§ **Required work**
From the first line to the last, output the data exactly as it stands, minus its pictures.

Stored data entries
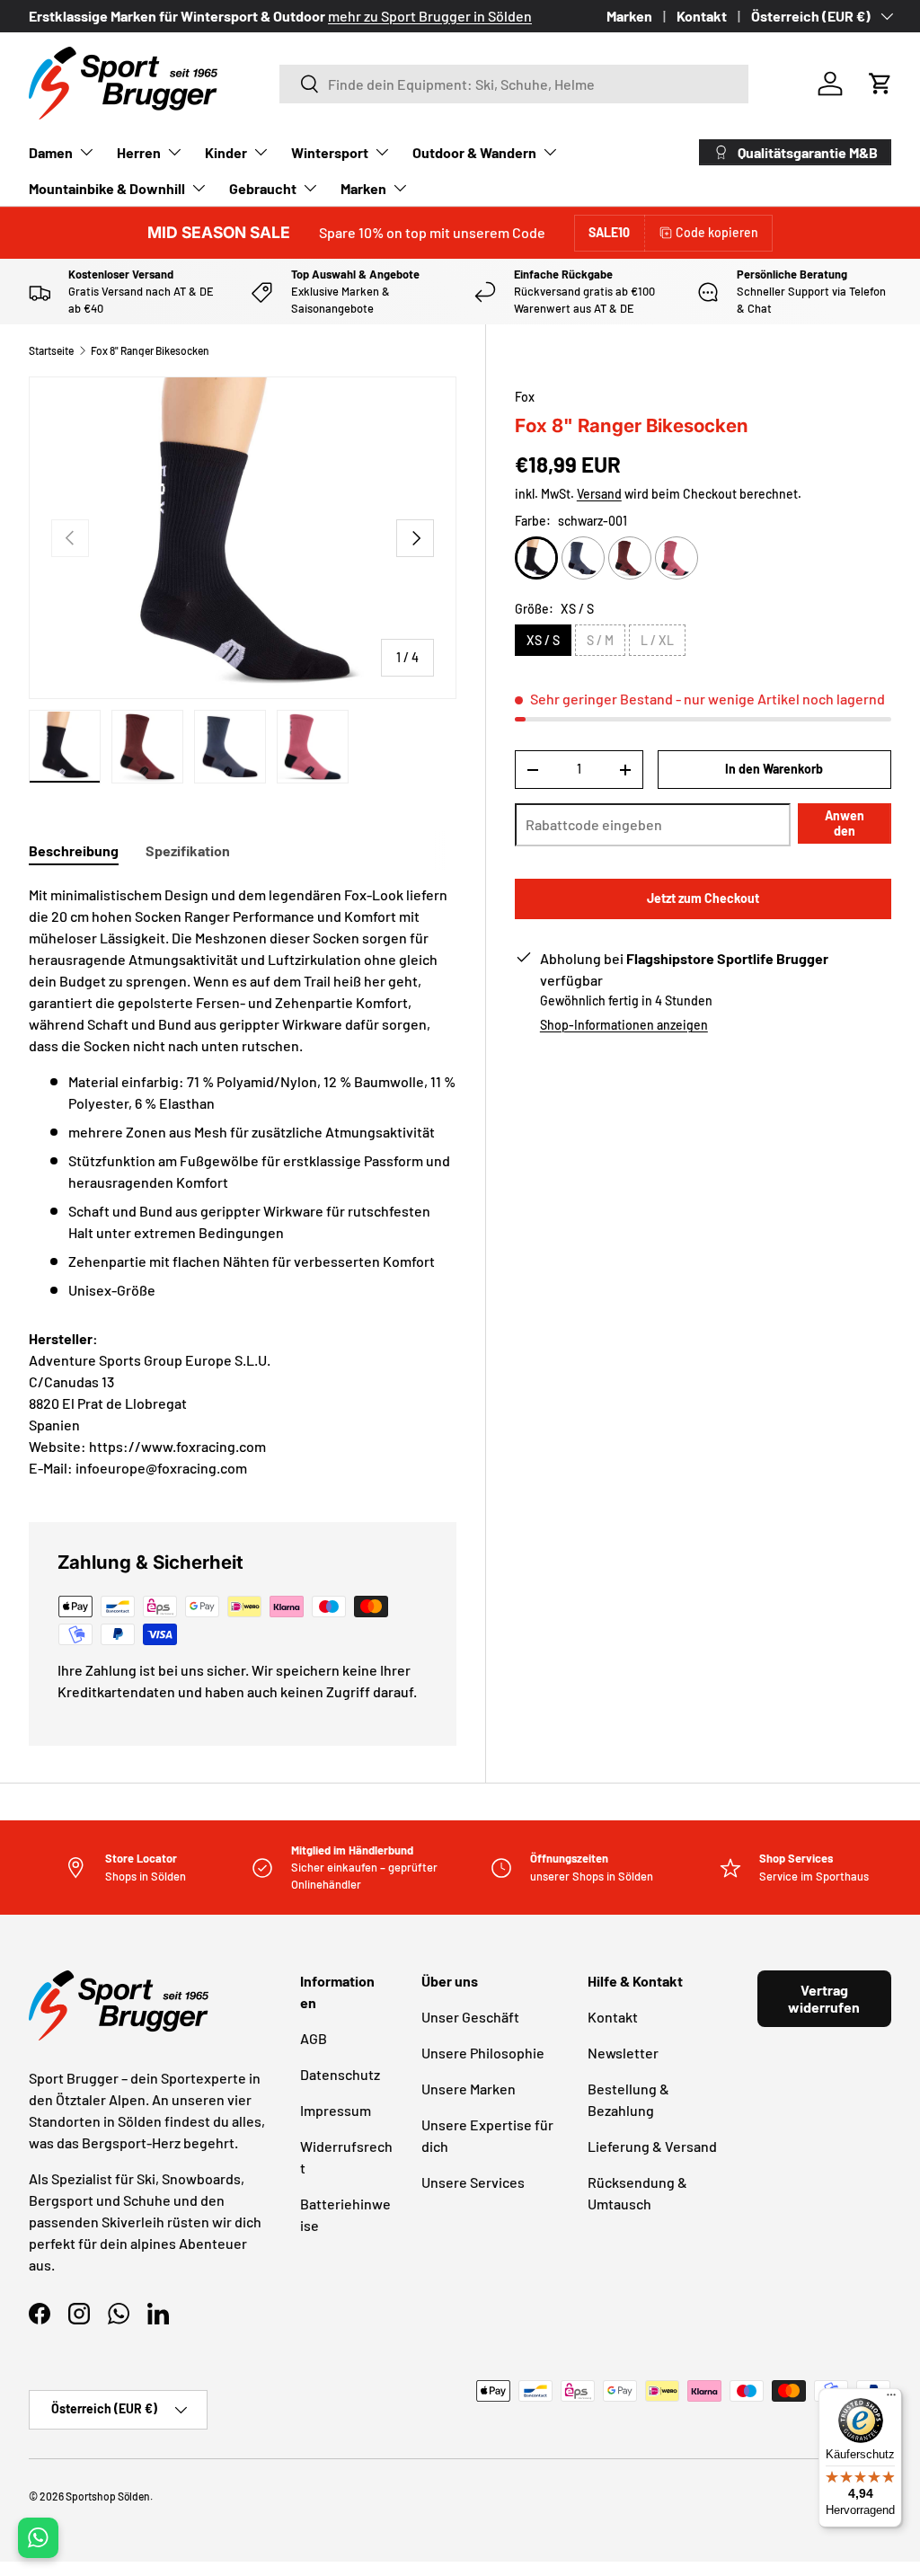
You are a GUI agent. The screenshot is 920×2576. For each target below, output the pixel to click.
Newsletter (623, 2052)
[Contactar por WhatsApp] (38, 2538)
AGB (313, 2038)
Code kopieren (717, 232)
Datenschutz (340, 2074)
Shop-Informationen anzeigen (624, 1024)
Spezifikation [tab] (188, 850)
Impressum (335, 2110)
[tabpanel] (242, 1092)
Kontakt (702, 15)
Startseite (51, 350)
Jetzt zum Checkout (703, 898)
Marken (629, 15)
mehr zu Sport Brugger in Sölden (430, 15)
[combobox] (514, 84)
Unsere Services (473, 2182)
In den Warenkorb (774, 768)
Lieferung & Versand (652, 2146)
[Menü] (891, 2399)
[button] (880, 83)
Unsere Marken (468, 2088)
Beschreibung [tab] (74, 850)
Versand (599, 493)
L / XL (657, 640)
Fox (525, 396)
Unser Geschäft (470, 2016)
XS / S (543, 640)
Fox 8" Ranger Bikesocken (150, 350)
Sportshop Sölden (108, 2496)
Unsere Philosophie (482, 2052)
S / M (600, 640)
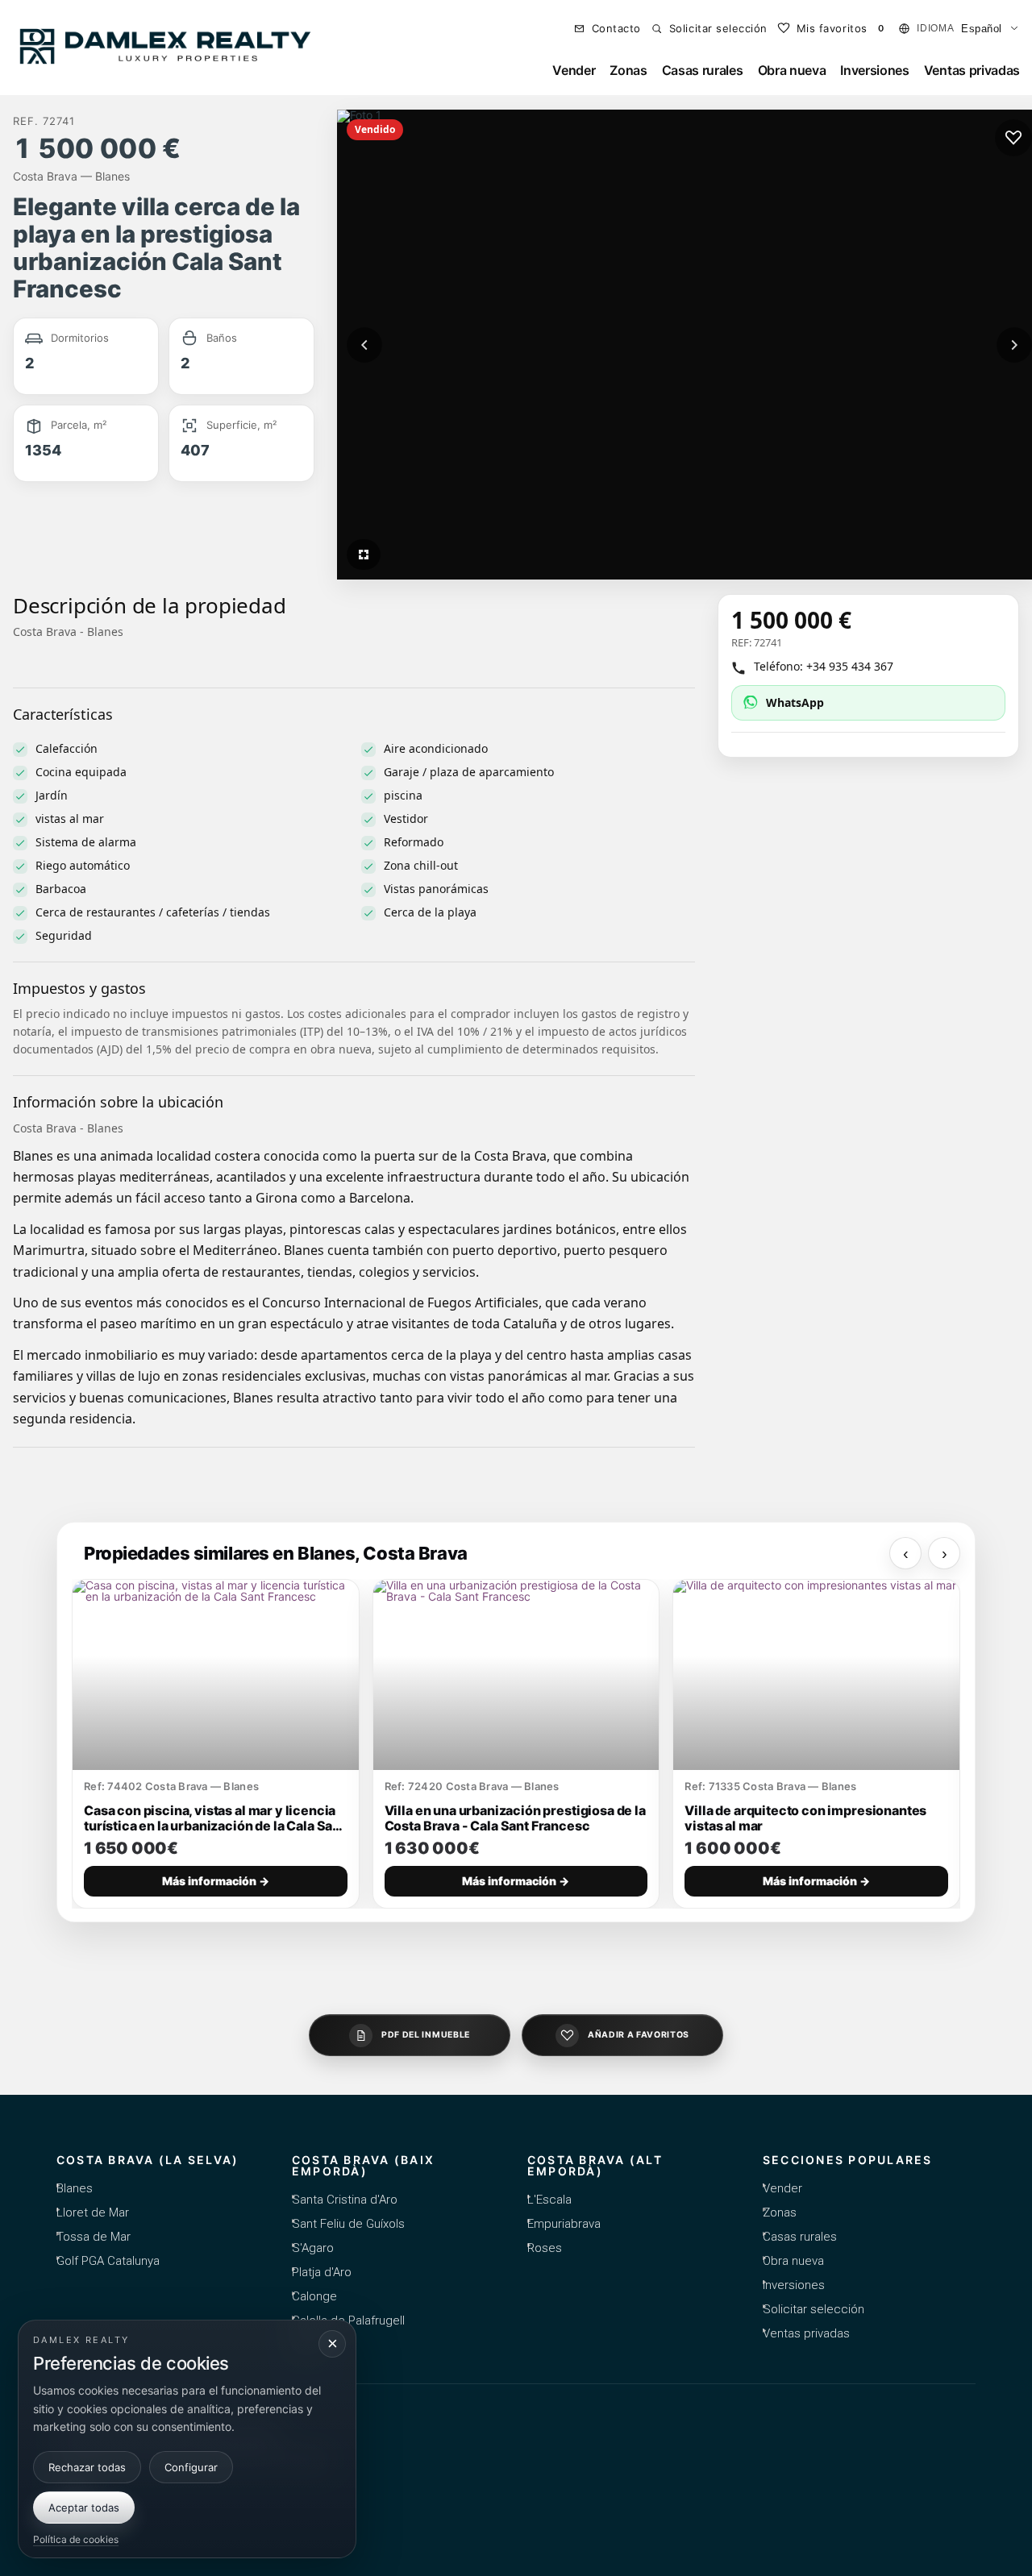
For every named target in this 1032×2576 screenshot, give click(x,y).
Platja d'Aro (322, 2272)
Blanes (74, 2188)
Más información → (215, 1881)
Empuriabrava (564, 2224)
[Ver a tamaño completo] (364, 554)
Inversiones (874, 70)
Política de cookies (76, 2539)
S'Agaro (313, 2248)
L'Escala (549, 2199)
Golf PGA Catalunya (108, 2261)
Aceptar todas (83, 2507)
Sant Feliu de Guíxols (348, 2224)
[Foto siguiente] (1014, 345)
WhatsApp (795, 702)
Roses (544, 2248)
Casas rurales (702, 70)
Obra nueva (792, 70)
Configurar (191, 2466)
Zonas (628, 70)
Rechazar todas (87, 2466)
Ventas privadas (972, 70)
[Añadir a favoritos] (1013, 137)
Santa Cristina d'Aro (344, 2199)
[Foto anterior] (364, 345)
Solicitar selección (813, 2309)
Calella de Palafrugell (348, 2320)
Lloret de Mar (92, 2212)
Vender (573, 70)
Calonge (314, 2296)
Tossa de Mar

§ **Answer below**
You are a GUI agent. The screenshot is 920×2576. For each target below, output the pixel to click.
Newsletter (623, 2052)
[Contactar por WhatsApp] (38, 2538)
AGB (313, 2038)
Code kopieren (717, 232)
Datenschutz (340, 2074)
Shop-Informationen anzeigen (624, 1024)
Spezifikation [tab] (188, 850)
Impressum (335, 2110)
[tabpanel] (242, 1092)
Kontakt (702, 15)
Startseite (51, 350)
Jetzt zum Checkout (703, 898)
Marken (629, 15)
mehr zu Sport Brugger in Sölden (430, 15)
[combobox] (514, 84)
Unsere Services (473, 2182)
In den Warenkorb (774, 768)
Lieferung & Versand (652, 2146)
[Menü] (891, 2399)
[button] (880, 83)
Unsere Marken (468, 2088)
Beschreibung [tab] (74, 850)
Versand (599, 493)
L / XL (657, 640)
Fox (525, 396)
Unser Geschäft (470, 2016)
XS / S (543, 640)
Fox 8" Ranger Bikesocken (150, 350)
Sportshop Sölden (108, 2496)
Unsere Philosophie (482, 2052)
S / M (600, 640)
For every named target in this 1032×2576 screenshot, give click(x,y).
Platja d'Aro (322, 2272)
Blanes (74, 2188)
Más información → (215, 1881)
Empuriabrava (564, 2224)
[Ver a tamaño completo] (364, 554)
Inversiones (874, 70)
Política de cookies (76, 2539)
S'Agaro (313, 2248)
L'Escala (549, 2199)
Golf PGA Catalunya (108, 2261)
Aceptar todas (83, 2507)
Sant Feliu de Guíxols (348, 2224)
[Foto siguiente] (1014, 345)
WhatsApp (795, 702)
Roses (544, 2248)
Casas rurales (702, 70)
Obra nueva (792, 70)
Configurar (191, 2466)
Zonas (628, 70)
Rechazar todas (87, 2466)
Ventas privadas (972, 70)
[Añadir a favoritos] (1013, 137)
Santa Cristina d'Aro (344, 2199)
[Foto anterior] (364, 345)
Solicitar selección (813, 2309)
Calella de Palafrugell (348, 2320)
Lloret de Mar (92, 2212)
Vender (573, 70)
Calonge (314, 2296)
Tossa de Mar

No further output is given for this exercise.